Teufenthal

Kunst und Kultur in einer Ausstellung in der ehemaligen Kantine

Die Keramikerin Theresia Humbel mit einem Doppelwandgefäss. fotos: wpo

Die Keramikerin Theresia Humbel mit einem Doppelwandgefäss. fotos: wpo

Drei bildende Künstlerinnen und drei schreibende Künstler präsentierten am Sonntag im neuen Kulturhaus «Im Park» in Teufenthal hinter dem Bahnhof ihre Werke.

Vom Wohlfahrtshaus zum Jugendkulturhaus zum Kulturhaus «Im Park»: Theresia und Kurt Humbel waren nicht nur Gastgeber am ersten Kulturanlass im Haus hinter dem Bahnhof Teufenthal. Während er sein Buch vorstellte, zeigte sie Objekte und Bilder. Mit dabei waren je zwei weitere Schreibende und bildnerisch Gestaltende.

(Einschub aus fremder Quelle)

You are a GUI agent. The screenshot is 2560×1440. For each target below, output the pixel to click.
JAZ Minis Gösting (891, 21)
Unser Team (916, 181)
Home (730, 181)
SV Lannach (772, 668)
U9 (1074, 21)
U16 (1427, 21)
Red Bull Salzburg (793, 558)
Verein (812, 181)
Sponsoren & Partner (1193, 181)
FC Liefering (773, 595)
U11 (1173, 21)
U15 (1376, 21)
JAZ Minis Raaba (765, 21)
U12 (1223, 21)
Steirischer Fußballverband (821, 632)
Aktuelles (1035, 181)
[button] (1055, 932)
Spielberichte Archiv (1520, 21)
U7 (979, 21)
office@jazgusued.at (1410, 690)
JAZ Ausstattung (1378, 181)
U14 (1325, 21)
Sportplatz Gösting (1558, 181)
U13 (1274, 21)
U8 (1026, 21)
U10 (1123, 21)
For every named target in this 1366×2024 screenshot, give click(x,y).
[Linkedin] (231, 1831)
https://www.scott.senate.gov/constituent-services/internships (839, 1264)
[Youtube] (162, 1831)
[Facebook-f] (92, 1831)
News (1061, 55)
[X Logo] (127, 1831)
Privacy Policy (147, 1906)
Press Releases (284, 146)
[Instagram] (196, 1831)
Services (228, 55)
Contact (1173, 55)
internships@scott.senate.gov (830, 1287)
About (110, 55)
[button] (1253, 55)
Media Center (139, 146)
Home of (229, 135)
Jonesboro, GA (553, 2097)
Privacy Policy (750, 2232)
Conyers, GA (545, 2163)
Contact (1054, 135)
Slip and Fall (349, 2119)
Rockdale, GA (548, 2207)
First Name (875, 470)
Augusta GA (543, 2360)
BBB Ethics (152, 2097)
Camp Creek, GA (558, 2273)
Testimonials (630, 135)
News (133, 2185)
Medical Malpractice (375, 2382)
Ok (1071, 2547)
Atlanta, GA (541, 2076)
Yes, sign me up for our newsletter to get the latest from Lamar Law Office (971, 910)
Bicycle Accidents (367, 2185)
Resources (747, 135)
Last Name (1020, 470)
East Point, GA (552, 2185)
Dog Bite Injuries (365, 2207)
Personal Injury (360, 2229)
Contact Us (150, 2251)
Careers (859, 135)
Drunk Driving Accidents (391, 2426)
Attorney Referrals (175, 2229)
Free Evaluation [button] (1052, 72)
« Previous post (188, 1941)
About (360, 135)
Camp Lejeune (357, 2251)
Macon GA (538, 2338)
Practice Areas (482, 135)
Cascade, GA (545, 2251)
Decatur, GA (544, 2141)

«Einmal im Jahr eine eigene Ausstellung» will Theresia Humbel im ehemaligen Wohlfahrtshaus der Injecta veranstalten.

Bilder, Keramik, Stein

Florale Motive prägen das bildnerische Schaffen von Theresia Humbel, vor allem in den Grossformaten: Teichblüten, Flieder, Goldblüten. Pflanzliche Formen und Strukturen kommen auch in ihren Gefässen, teils auf eigenwilligen Füssen stehend und doppelwandig, vor.

Margarete Zbinden aus Unterkulm zeigt kleinformatige Bilder, «Visualisierungen von Emotionen», wie Al’ Leu an der Vernissage sagte.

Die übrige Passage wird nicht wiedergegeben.